Shell, a subsidiary of Royal Dutch Shell plc, is the operator and has an 80% working interest. MOEX NA, a wholly owned subsidiary of Mitsui Oil Exploration Co. Ltd., has the remaining 20% working interest.

Andy Brown, upstream director of Royal Dutch Shell, said: “Kaikias is an example of a competitive and capital-efficient deepwater project using infrastructure already in place. The team has done a great job to reduce the total cost by around 50% by simplifying the design and using lessons learned from previous subsea developments.”

In addition, two other Shell-operated projects in the Gulf of Mexico are currently under construction or undergoing pre-production commissioning: Coulomb Phase 2 and Appomattox.

BOEM announces region-wide lease sale

The US Department of Interior, under newly appointed Secretary of the Interior Ryan Zinke, will offer 73 million acres offshore Texas, Louisiana, Mississippi, Alabama, and Florida for oil and gas exploration and development.

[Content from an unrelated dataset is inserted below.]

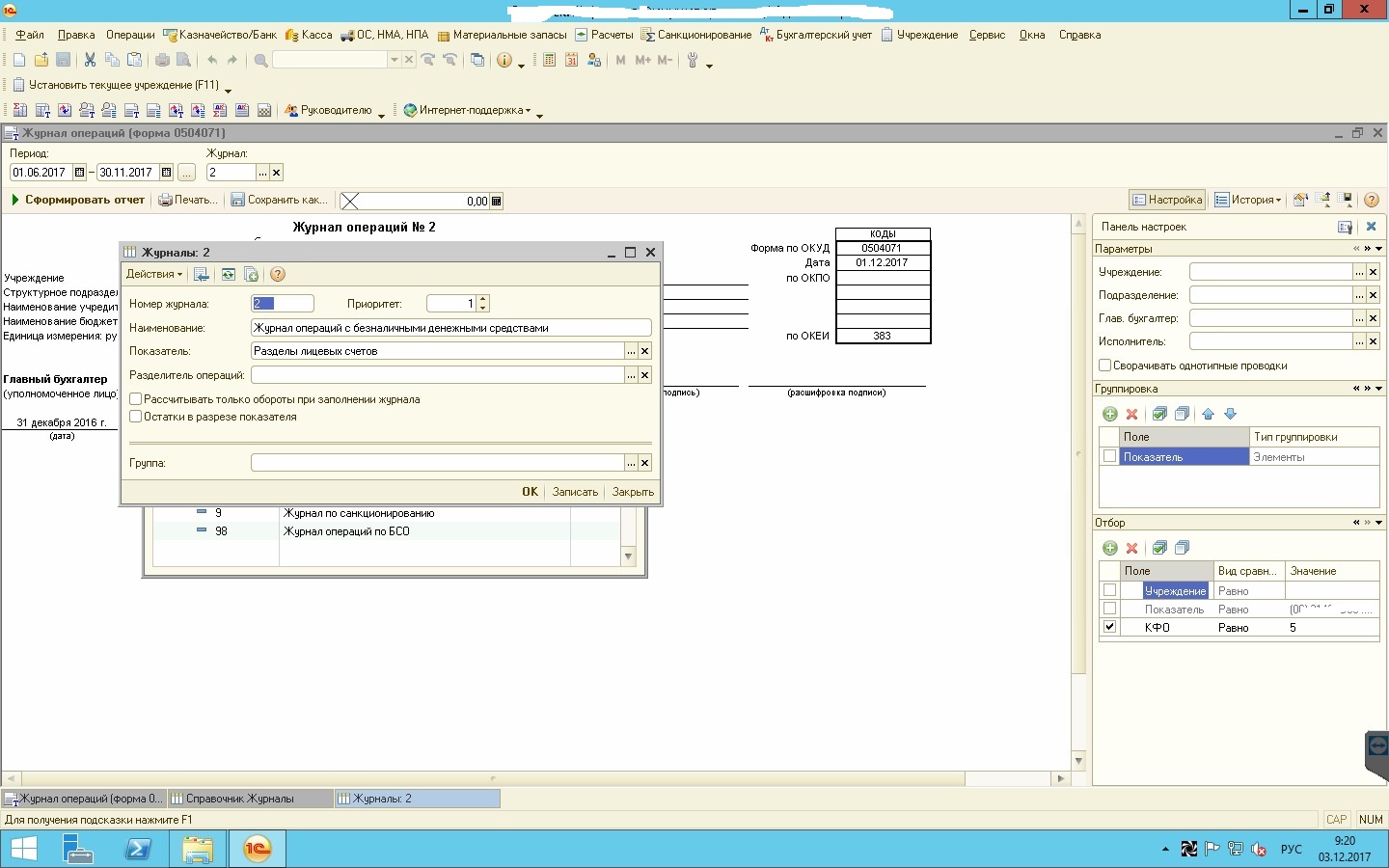
Task: Enable Остатки в разрезе показателя checkbox
Action: tap(136, 417)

The proposed region-wide lease sale scheduled for Aug. 16, 2017, would include all available unleased areas in federal waters of the Gulf of Mexico.

“Opening more federal lands and waters to oil and gas drilling is a pillar of President Trump’s plan to make the United States energy independent,” Zinke said. “The Gulf is a vital part of that strategy to spur economic opportunities for industry, states, and local communities, to create jobs and home-grown energy and to reduce our dependence on foreign oil.”

Proposed Lease Sale 249, scheduled to be livestreamed from New Orleans, will be the first offshore sale under the new Outer Continental Shelf (OCS) Oil and Gas Leasing Program for 2017-2022 (Five-Year Program). Under this new program, 10 region-wide lease sales are scheduled for the GoM. Two will be held each year and include all available blocks in the combined Western, Central, and Eastern Gulf of Mexico planning areas.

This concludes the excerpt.